Team Indus, co-founded by IITians Rahul Narayan, Indranil Chakraborty and Amrit, was earlier this year named among the five finalists for what are called milestone prizes, teams that have achieved certain technological landmarks and appear closest to reaching the final objective. Considering their rankings in different tech landmarks, the team is regarded to be among the top three.

The team will receive the milestone prize of $1.25 million after a review by Google XPrize judges between November 24 and December 14. Narayan said the lander integration would be complete before that.

"The lander is the main piece of engineering. If we pass the XPrize review, we will just have to replicate the lander with space grade material," he said.

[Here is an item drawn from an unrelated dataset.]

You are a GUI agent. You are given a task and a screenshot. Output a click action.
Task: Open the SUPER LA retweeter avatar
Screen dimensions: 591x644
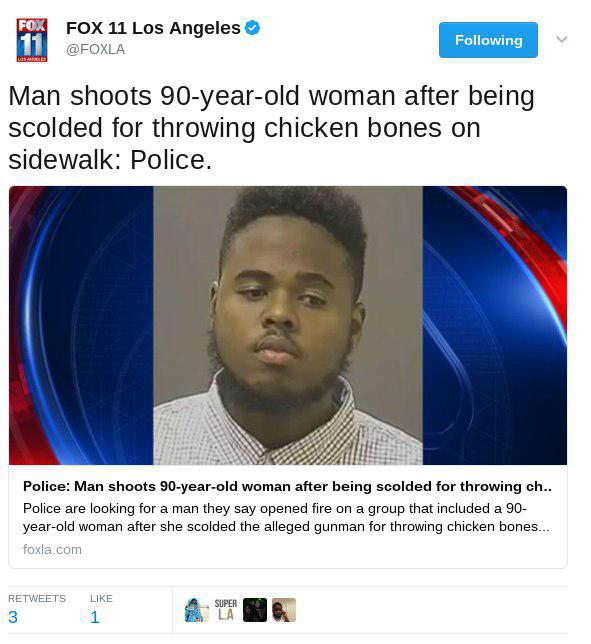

But there are two other major things they need to tie up. They need ISRO's help in using the Polar Satellite Launch Vehicle (PSLV) to get their robotic spacecraft off the ground. And then they need funds of about $35 million.

"They funding requirement is huge. It can even be funding in kind," says Kiran Mazumdar-Shaw, CMD of Biocon, who recently interacted with Team Indus and K Kasturirangan. L&T, Sasken and Tata Communications are helping them with expertise and facilities.

Since March 2011, family, extended family, and friends of the founding members of Team Indus have collectively pumped in about a million dollars (Rs 6 crore) into the project. Arun Seth, former British Telecom India head and Alcatel-Lucent India chairman and who has been passionately helping the project, said there's been a significant amount of other angel funding. Narayan said he was hopeful of close the next round of funding before the end of this calendar year.

On the use of ISRO's PSLV, Amrit says, "Dialogues have started and we hope to get the good news soon."

Mazumdar-Shaw says, "They (Team Indus) are a very innovative young group. They made it to the top three, which means that their overall work is very commendable. We need to support such innovation."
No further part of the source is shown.